Omar Pedrini è intervenuto a LABA con una conferenza dedicata alla scrittura musicale e all’identità generazionale nel rock italiano. Ha raccontato la propria esperienza artistica illustrando il processo creativo dietro la composizione dei brani. Ha discusso con gli studenti il valore dell’autenticità e della coerenza stilistica. L’incontro ha incluso un confronto sull’evoluzione del mercato discografico, chiudendosi con una riflessione sul rapporto tra musica e memoria collettiva.
Nato nel 1967, Pedrini è cantautore italiano noto per essere stato leader dei Timoria. Attivo dagli anni Novanta, ha sviluppato anche una carriera solista. La sua produzione musicale unisce rock e introspezione personale. Ha partecipato a progetti televisivi e culturali. È considerato una figura significativa del rock italiano contemporaneo.
Piavoli ha partecipato a un incontro a LABA dedicato al cinema contemplativo e alla costruzione del tempo filmico, analizzando estratti dei suoi film e il rapporto tra natura e linguaggio cinematografico.
Nato nel 1933, Piavoli è un regista noto per un cinema poetico e contemplativo, attivo in festival internazionali e riconosciuto come figura di riferimento del cinema d’autore italiano.
Fabrizio Provinciali è intervenuto a LABA con una conferenza dedicata al design e alla progettazione interdisciplinare. Ha illustrato progetti sviluppati tra arte e comunicazione visiva. Ha discusso con gli studenti il ruolo del designer nel contesto culturale contemporaneo. L’incontro si è sviluppato come confronto sui processi di sviluppo creativo, chiudendosi con una riflessione sulle prospettive professionali nel settore.

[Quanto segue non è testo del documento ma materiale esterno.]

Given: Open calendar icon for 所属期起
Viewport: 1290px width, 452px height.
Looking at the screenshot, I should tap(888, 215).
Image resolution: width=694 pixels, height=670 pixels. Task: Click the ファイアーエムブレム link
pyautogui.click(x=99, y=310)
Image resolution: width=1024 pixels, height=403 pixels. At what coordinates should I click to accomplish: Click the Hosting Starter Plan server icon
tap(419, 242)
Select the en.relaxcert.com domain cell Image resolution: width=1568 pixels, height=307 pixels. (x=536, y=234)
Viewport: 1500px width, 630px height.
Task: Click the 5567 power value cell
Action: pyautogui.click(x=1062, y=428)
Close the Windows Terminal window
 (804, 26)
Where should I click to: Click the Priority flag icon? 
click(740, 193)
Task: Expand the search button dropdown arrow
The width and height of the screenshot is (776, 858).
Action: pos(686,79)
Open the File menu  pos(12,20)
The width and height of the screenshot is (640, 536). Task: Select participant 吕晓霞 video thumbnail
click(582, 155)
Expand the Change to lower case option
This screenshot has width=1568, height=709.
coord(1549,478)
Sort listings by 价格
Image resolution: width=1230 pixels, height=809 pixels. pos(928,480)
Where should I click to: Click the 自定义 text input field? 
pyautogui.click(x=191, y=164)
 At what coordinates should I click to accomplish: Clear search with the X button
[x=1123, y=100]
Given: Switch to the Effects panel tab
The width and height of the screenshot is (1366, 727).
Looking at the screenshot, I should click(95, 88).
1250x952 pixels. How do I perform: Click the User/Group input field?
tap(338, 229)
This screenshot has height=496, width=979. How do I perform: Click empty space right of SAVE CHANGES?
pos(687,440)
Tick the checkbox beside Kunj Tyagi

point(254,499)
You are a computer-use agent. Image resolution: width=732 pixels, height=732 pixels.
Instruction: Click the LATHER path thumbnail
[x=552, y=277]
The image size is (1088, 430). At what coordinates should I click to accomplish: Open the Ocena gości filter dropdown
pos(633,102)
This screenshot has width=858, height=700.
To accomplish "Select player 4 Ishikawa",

Provinciali è designer italiano attivo nell’ambito della comunicazione visiva e del progetto culturale. Ha collaborato con istituzioni e realtà creative. La sua pratica unisce ricerca estetica e progettazione strategica. Opera nel panorama del design contemporaneo italiano. È riconosciuto per l’approccio interdisciplinare al progetto.
Salogni è stata protagonista di un’inaugurazione dell’anno accademico LABA con un intervento sull’innovazione sonora, nel quale ha illustrato tecniche di registrazione, post-produzione e costruzione dello spazio sonoro. L’incontro si è sviluppato come confronto sulle varie metodologie di lavoro in studio e le esperienze annesse e connesse.
Produttrice e sound engineer italiana, Salogni collabora con artisti della scena alternativa e sperimentale, distinguendosi per la costruzione atmosferica del suono.
Oliviero Toscani ha partecipato all’apertura dell’anno accademico con una conferenza su comunicazione visiva e responsabilità sociale dell’immagine. Ha analizzato campagne storiche e il loro impatto culturale, discutendo il concetto di provocazione come strumento critico e l’importanza della libertà espressiva. L’intervento si è concluso con un dibattito sul ruolo dell’autore nel sistema mediatico e una riflessione su etica e comunicazione.
Nato nel 1942 a Milano, Toscani è stato un fotografo italiano di fama internazionale, celebre per le campagne Benetton e fondatore di Fabrica. Attivo dagli anni Settanta, ha intrecciato fotografia, comunicazione e impegno civile, diventando una figura chiave nella trasformazione del linguaggio pubblicitario.